Lana McCovey, a council member from the Yurok Tribe, voiced similar concerns. The tribe's reservation includes just a small portion of its original homelands but attempts to add important cultural and natural resource sites have been met with opposition in northern California, she said.

"What it has done for us is hold us hostage," McCovey said of attempts to negotiate with local governments. "We have counties not willing to enter into MOUs with us because they feel as though they are losing their taxes, that they believe they deserve money from us to provide services, which they don't provide."

John Tahsuda, a senior BIA official who joined the new administration in September, cautioned that agreements with other governments aren't required by the proposed changes. They are only one factor that will be considered during a new "two-phased" review process for a land-into-trust application, he told tribal leaders.

"We would do a change in what's required for the application itself, again, all with the purpose of trying to get a fuller view and being able to provide a more comprehensive consideration of the factors we are required to consider under the law and our regulations," Tahsuda, a citizen of the Kiowa Tribe whose official title is Principal Deputy Assistant Secretary for Indian Affairs but who also has been serving as the "acting" Assistant Secretary for Indian Affairs because Tara Sweeney has not yet been confirmed as the BIA's permanent leader.

Still, widespread outrage prompted the Trump team to delay the changes.

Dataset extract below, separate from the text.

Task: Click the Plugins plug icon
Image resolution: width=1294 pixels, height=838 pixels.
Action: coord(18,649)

After tribes attending the National Congress of American Indians annual convention last month passed a resolution opposing the proposal and started reaching out to allies in Congress, three consultations that were to take place this month were postponed. A comment deadline that was set to close on December 15, right around the busy holiday season, also was extended.

"That's the kind of Christmas present you're going to give us? I don't think so," Ron Allen, the longtime chairman of the Jamestown S'Klallam Tribe, and the treasurer of NCAI, said of the deadline.

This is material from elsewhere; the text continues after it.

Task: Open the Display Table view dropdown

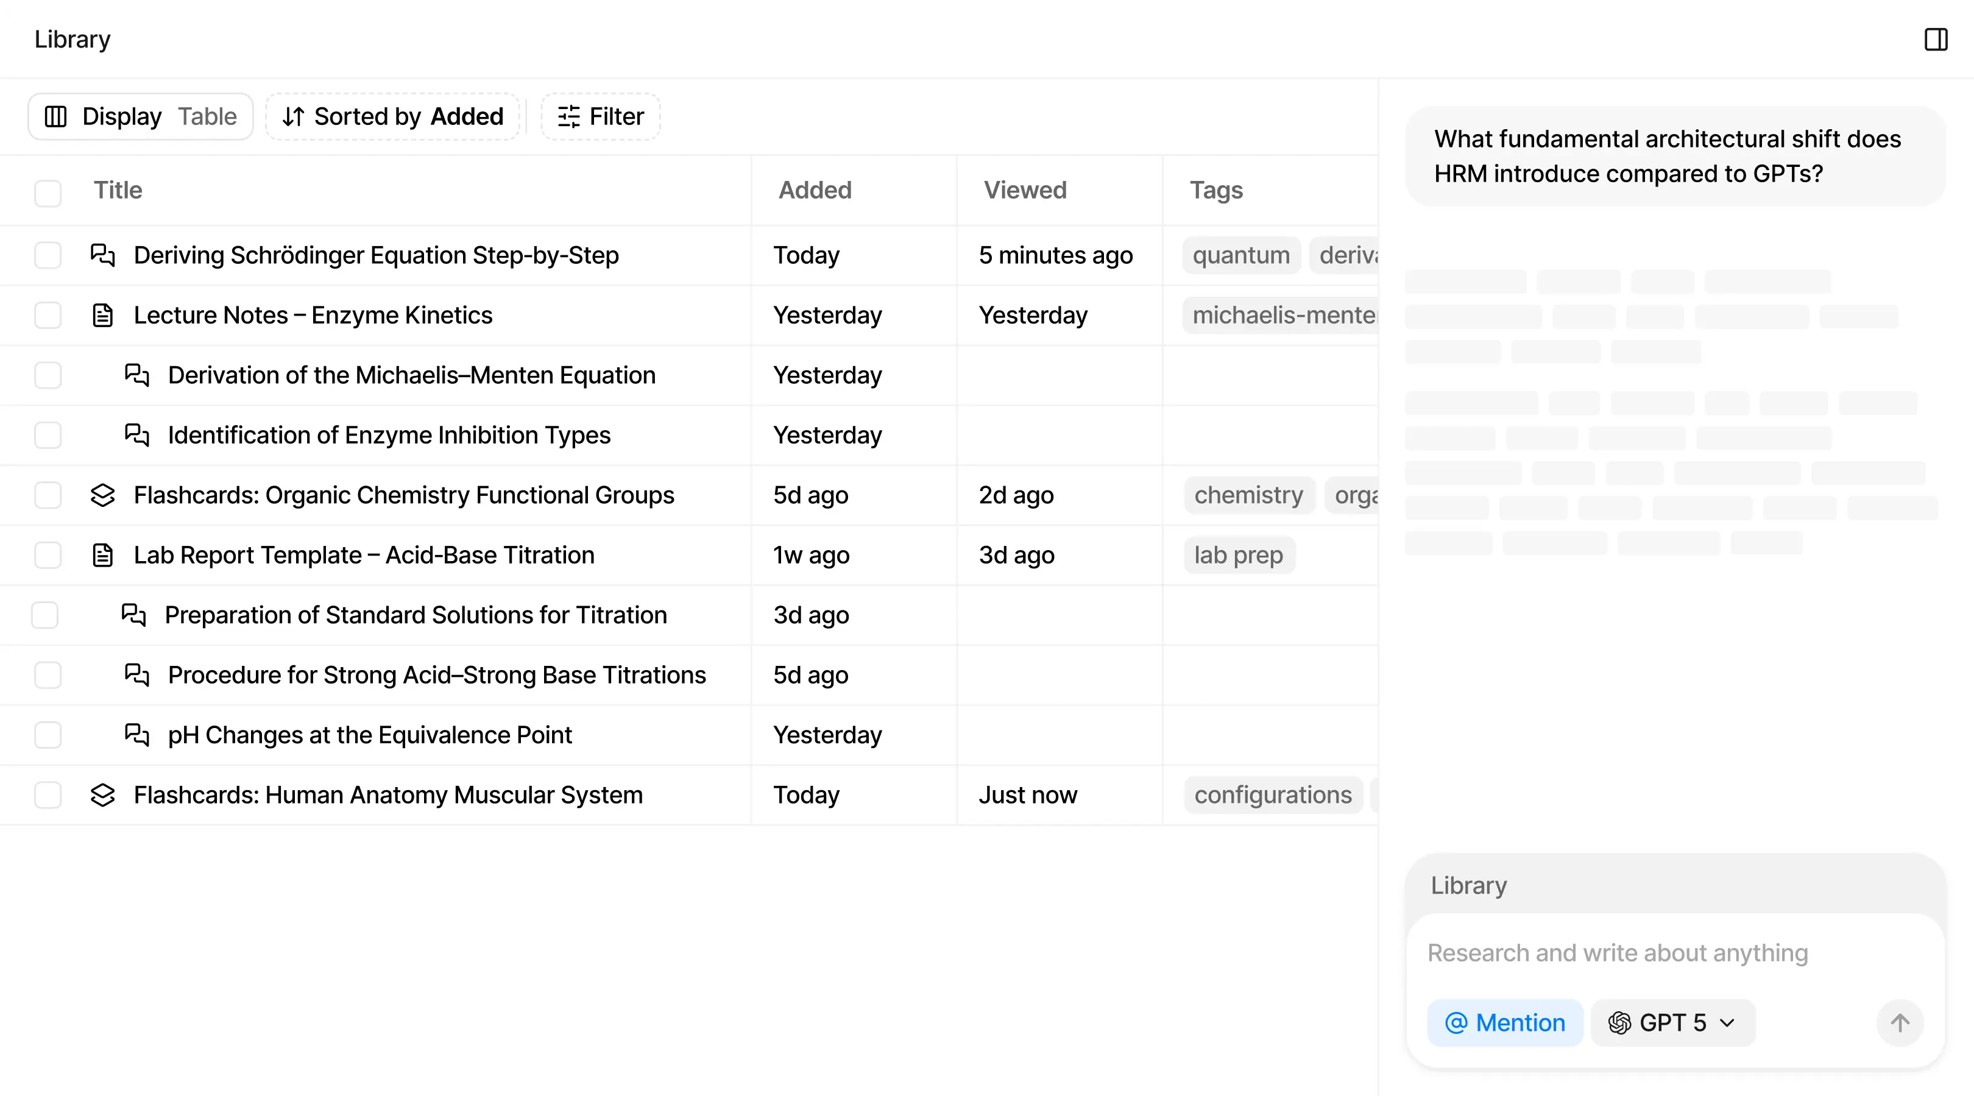Action: [x=141, y=116]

The delay is only temporary. The BIA is expected to resume consideration of the rule in 2018 as the Trump administration moves into its second year.

Any changes in the process would not immediately impact the Chumash Tribe's land-into-trust application, which was formally approved on January 19, the last full day of the Obama administration. The review process took almost four years, during which local citizens -- bolstered by the county's opposition to the tribe -- held up consideration with an administrative appeal.

The county subsequently filed a lawsuit against the BIA in federal court, challenging the acquisition of the 1,400-acre site. The agreement approved last month requires the country to drop the case and support passage of H.R.1491.

So far in the 115th Congress, the House has easily passed at least three tribal land bills -- H.R.1306, the Western Oregon Tribal Fairness Act; H.R.597, the Lytton Rancheria Homelands Act; and H.R.1404, the Pascua Yaqui Tribe Land Conveyance Act. All were considered non-controversial in the chamber.

Yet none have been approved by the Senate, depriving President Donald Trump of the ability to sign his first stand-alone Indian bill.